3. Vous n’avez pas de ventilation et vous comptez uniquement sur l’appareil
Un déshumidificateur ne remplace pas une VMC. Dans une pièce sans extraction d’air (salle de bain sans VMC, chambre fenêtre fermée en permanence), l’humidité produite par la respiration, la douche ou la cuisson s’accumule plus vite que l’appareil ne peut l’extraire. Ce qu’il faut faire à la place : vérifiez d’abord votre VMC — une bouche obstruée ou un moteur en panne annule tous vos efforts. Assurez-vous aussi que vos meubles sont à 2 cm des murs pour laisser circuler l’air. Le déshumidificateur vient en complément d’une ventilation fonctionnelle, jamais en remplacement.
FAQ
Est-ce que le déshumidificateur consomme beaucoup d’électricité ?
Pas exagérément, mais tout dépend de la technologie et du nombre d’heures d’utilisation. Un compresseur (~300 W) utilisé 12 heures par jour coûte environ 22 € par mois. Un modèle à absorption (~600 W) peut monter à 43 € dans les mêmes conditions. Rapporté à la consommation d’un chauffage électrique (1 000 à 2 000 W), le déshumidificateur reste un poste modeste sur la facture.
Quels sont les inconvénients d’un déshumidificateur ?
Le premier inconvénient est technique : un modèle à compresseur ne fonctionne pas sous 15 °C. Le deuxième est financier si vous choisissez la mauvaise technologie pour votre pièce — vous payez l’électricité sans résultat. Enfin, le bruit peut être gênant dans une chambre, selon le modèle (voir notre article sur les déshumidificateurs silencieux).
Est-ce que ça vaut le coup d’acheter un déshumidificateur ?
Oui, si vous avez un excès d’humidité ponctuel dans une pièce bien ventilée, sans fuite ni infiltration, et que la température est adaptée à la technologie choisie. Non, si vous espérez qu’il remplace une VMC en panne ou qu’il assèche un mur qui fuit.
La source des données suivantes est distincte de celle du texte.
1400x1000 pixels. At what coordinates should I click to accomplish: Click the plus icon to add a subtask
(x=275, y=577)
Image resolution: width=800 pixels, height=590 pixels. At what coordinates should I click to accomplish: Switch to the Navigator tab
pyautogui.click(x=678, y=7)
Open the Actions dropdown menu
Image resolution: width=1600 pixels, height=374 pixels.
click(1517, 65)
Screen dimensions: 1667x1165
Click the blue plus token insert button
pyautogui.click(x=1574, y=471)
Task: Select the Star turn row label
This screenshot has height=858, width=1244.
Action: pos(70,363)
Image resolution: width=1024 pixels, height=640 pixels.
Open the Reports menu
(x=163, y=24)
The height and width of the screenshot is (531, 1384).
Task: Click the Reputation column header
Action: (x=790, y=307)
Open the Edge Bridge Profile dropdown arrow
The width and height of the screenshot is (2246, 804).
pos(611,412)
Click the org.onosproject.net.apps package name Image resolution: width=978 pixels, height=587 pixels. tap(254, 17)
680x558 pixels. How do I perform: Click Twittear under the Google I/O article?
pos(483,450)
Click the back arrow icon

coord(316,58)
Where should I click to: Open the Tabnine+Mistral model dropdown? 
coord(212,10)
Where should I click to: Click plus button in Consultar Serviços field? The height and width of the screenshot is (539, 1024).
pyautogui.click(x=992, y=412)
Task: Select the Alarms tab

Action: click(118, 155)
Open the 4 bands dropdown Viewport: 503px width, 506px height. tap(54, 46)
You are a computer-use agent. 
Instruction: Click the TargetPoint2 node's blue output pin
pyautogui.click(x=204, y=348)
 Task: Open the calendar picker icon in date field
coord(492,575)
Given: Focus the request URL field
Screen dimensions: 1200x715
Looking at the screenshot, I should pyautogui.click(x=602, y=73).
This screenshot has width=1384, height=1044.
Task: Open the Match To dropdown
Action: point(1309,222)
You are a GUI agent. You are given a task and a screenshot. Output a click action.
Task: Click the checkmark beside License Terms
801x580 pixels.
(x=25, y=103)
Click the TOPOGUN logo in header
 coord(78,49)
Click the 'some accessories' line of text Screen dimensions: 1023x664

L’appareil est un complément, jamais le traitement de la cause.
Comment réduire sa consommation électrique ?
Trois gestes simples : premièrement, aérez 5 à 10 minutes matin et soir (ADEME) pour évacuer l’humidité avant même que l’appareil ne tourne. Deuxièmement, réglez l’hygrostat intégré sur 55 % — inutile de descendre plus bas, chaque point sous 50 % coûte plus cher en énergie. Troisièmement, si l’appareil est dans une chambre, privilégiez un modèle adapté aux petits volumes (voir notre guide du déshumidificateur pour chambre).
Vous savez maintenant qu’un déshumidificateur électrique coûte entre 7 et 43 € par mois selon la technologie et l’usage, mais surtout que la température de la pièce est le vrai facteur décisif. Avant tout achat, posez-vous ces trois questions : la pièce est-elle ventilée ? Descend-elle sous 15 °C ? Y a-t-il une source d’eau à traiter en priorité ? Si les trois réponses sont bonnes, le calcul de consommation devient un détail — vous saurez exactement quel modèle choisir et combien il vous coûtera.